Toh itu bukan hal yang dapat dianggap remeh. Kecintaan Celia pada usaha keluarganya sangat perlu dipuji. Tidak semua orang suka beternak, apalagi terlahir di keluarga besar peternak. Banyak yang mungkin memandang Celia rendah karena itu, walau Celia tidak terlalu peduli.

Nadia mengerling, "Sharon?"

"Err, yah, kerja? Katanya kesempatannya lebih bagus lagi. Bisa buka usaha sihir juga ..." Sharon menerawang. "Mungkin aku bisa mempekerjakan anak-anak itu biar nggak dicap Anomali lagi."

Nadia menyunggingkan senyum, tentu saja Sharon akan berpikiran ke sana.

Celia menaikkan kepalanya, "Nah, kalau Nadia?"

Nadia menahan dagunya, "Kalau boleh jujur, aku belum kepikiran," ucapannya pun mengundang tatapan penuh tanya dari mereka berdua, Nadia pun bertopang dagu. "Aku bisa bikin usaha sendiri. Aku bisa tetap di keluarga Loherangrin. Atau aku bisa mengambil alih kota Asteria untuk membantu usaha kalian."

"Bentar, bentar, Nona Nadia, kok rasanya kamu bau-bau diktator." Sharon mengejek. Nadia pun memencet hidung Sharon gusar.

"Nanti juga kepikiran kok, aku mau apa. Kalian saja dulu wujudkan impian kalian." sergah Nadia.

Memang tidak mudah, belum lagi Nadia harus berhadapan dengan sifat busuk dirinya sendiri—iri yang merebak karena dia tidak bisa berlaku lebih, juga egonya.

Pada akhirnya, mungkin, dia tidak ingin selalu sendiri. Dia punya banyak sekali pilihan, punya berbagai cara menuju tujuan, tapi dia lebih senang seperti ini.

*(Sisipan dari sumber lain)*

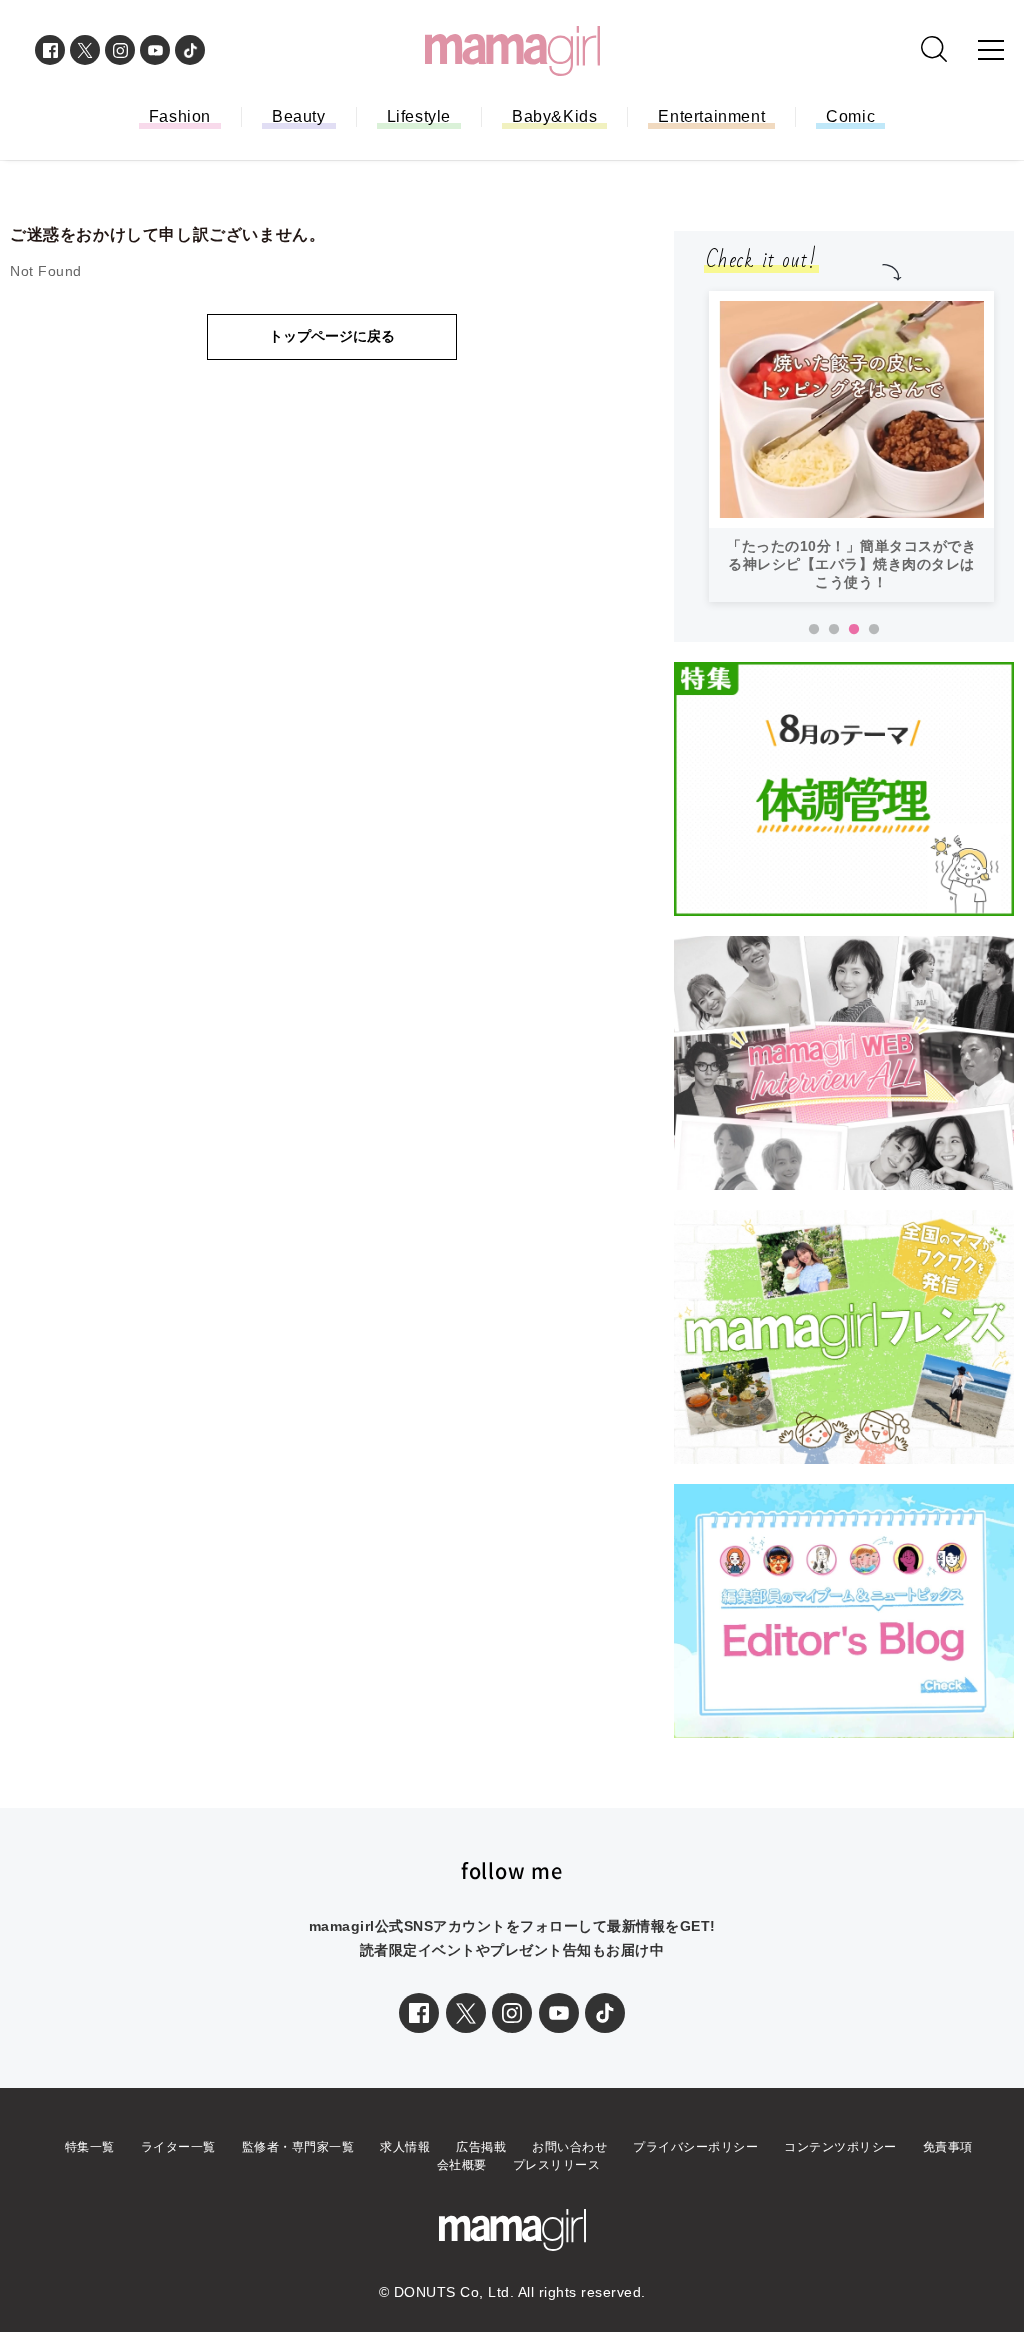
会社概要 (462, 2165)
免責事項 (948, 2147)
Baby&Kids (554, 116)
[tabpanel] (851, 446)
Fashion (180, 116)
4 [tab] (874, 630)
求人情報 (405, 2147)
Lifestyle (419, 116)
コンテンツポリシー (840, 2147)
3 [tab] (854, 630)
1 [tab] (814, 630)
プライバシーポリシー (695, 2147)
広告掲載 (481, 2147)
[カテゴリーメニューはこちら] (991, 50)
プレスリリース (557, 2165)
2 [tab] (834, 630)
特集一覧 (90, 2147)
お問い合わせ (569, 2147)
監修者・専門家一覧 (298, 2147)
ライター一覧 (178, 2147)
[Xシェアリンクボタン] (466, 2013)
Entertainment (711, 116)
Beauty (299, 116)
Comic (850, 116)
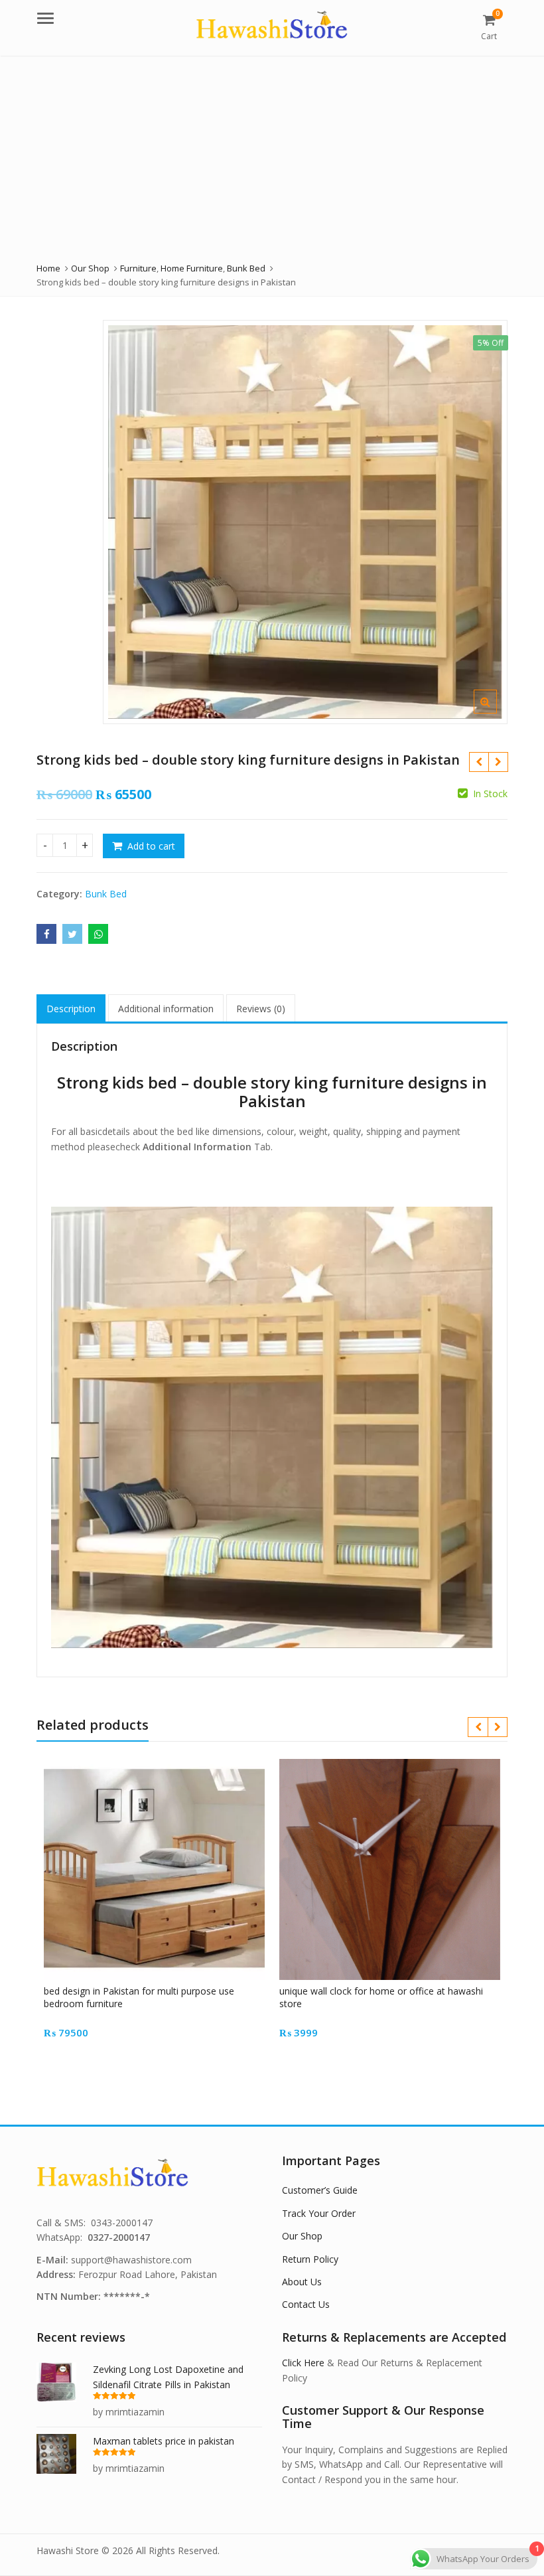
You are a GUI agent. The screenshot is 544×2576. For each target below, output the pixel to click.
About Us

Menjadi Nadia Loherangrin di antara Celia Gawaine dan Sharon Tristania.

"Nadia."

Nadia tersentak. Dia tanpa sadar sudah terduduk di kursi tepat di samping tempat tidur Celia. Nadia menaruh kursi itu di sana untuk Fiore yang menggantikan perban Celia dan memeriksa keadaan Celia setelahnya.

Luka Celia tidak dalam, tapi luka dari tembakan sihir jarak dekat tentu cukup berbahaya.

"Udah ah, kamu kayak lihat orang mati aja," Celia mencoba duduk di tempat tidurnya, menahan bagian perutnya yang terluka. Biasanya, mungkin Nadia akan segera menyambar bilang kalau tadi Celia jelas hampir mati, tentu itu bukanlah sesuatu untuk dibuat bercanda.

Celia adalah penyihir kuat, tentu 'Sharon' memanfaatkan kesempatan untuk melumpuhkan Celia karena tahu tidak akan semudah itu menghadapinya. Bahkan ketika tadi dua lawan satu dengan Celia dalam kondisi yang tidak prima, 'Sharon' tidak berhasil memukul mundur mereka dengan sempurna.

Masih ada banyak sekali tanya, terutama mengenai kondisi Sharon saat ini. Apakah Nymph menguasai Sharon sepenuhnya? Apa yang sebenarnya sudah terjadi selama ini yang tidak Nadia dan Celia ketahui mengenai Sharon yang selalu bersama mereka? Apa Sharon memiliki kontrak tertentu dengan Pemegang Kitab—Miss Nadir?

"Tuh, aku nggak apa-apa." ucap Celia, memperlihatkan kalau dia sudah bisa duduk sempurna dan berbicara normal.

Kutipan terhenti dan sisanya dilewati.